----- RECORDS SHOWN -----

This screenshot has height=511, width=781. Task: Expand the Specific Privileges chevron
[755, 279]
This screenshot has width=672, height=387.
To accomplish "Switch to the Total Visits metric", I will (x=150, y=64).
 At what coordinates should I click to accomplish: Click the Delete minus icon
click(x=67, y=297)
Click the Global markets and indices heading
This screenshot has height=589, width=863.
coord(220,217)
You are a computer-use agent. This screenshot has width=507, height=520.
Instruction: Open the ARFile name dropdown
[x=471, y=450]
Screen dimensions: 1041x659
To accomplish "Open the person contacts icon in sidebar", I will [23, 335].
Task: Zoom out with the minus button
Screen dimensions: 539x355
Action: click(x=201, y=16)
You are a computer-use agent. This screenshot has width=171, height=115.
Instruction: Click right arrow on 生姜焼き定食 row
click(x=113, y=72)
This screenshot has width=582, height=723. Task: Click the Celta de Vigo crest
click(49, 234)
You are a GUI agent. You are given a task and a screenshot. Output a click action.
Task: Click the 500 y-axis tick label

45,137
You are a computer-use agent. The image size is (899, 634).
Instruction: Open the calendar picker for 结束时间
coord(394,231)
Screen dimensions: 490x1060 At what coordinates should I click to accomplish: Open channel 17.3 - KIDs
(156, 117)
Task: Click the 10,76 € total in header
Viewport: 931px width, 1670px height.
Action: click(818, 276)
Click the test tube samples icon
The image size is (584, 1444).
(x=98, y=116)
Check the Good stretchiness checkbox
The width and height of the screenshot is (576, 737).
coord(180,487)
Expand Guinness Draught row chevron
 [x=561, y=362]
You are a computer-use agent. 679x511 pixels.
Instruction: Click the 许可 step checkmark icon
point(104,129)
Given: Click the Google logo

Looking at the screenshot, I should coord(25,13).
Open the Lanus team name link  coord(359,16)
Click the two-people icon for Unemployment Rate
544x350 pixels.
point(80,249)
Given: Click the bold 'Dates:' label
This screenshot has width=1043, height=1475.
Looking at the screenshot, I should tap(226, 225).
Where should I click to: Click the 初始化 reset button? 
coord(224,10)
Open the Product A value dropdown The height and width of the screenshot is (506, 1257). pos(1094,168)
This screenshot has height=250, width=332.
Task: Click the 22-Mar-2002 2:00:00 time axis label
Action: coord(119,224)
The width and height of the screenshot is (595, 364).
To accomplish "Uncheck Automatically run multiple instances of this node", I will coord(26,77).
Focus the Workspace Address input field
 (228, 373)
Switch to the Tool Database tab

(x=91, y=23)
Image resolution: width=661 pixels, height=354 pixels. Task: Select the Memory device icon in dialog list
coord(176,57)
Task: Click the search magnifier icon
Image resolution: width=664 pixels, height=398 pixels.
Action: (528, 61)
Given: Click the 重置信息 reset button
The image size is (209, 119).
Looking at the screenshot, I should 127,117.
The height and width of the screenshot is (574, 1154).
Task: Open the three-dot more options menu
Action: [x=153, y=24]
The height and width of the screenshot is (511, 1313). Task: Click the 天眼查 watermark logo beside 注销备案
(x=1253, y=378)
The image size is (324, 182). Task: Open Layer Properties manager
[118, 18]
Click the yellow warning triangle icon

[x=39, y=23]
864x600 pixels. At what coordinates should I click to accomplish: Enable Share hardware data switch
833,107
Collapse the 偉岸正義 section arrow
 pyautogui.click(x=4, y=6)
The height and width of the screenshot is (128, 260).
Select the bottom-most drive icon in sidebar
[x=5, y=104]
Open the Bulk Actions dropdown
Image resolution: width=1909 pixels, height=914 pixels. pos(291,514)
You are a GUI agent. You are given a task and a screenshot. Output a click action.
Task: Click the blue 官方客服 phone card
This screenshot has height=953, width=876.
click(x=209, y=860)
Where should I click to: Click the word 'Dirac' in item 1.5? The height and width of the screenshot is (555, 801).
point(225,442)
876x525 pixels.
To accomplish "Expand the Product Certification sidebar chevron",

-----

WORK TO BE COMPLETED: Copy each line of the preceding data that contains the string "will".

RESULT OF THIS EXERCISE:
To accomplish "Switch to the Total Visits metric", I will (x=150, y=64).
To accomplish "Open the person contacts icon in sidebar", I will [23, 335].
To accomplish "Uncheck Automatically run multiple instances of this node", I will coord(26,77).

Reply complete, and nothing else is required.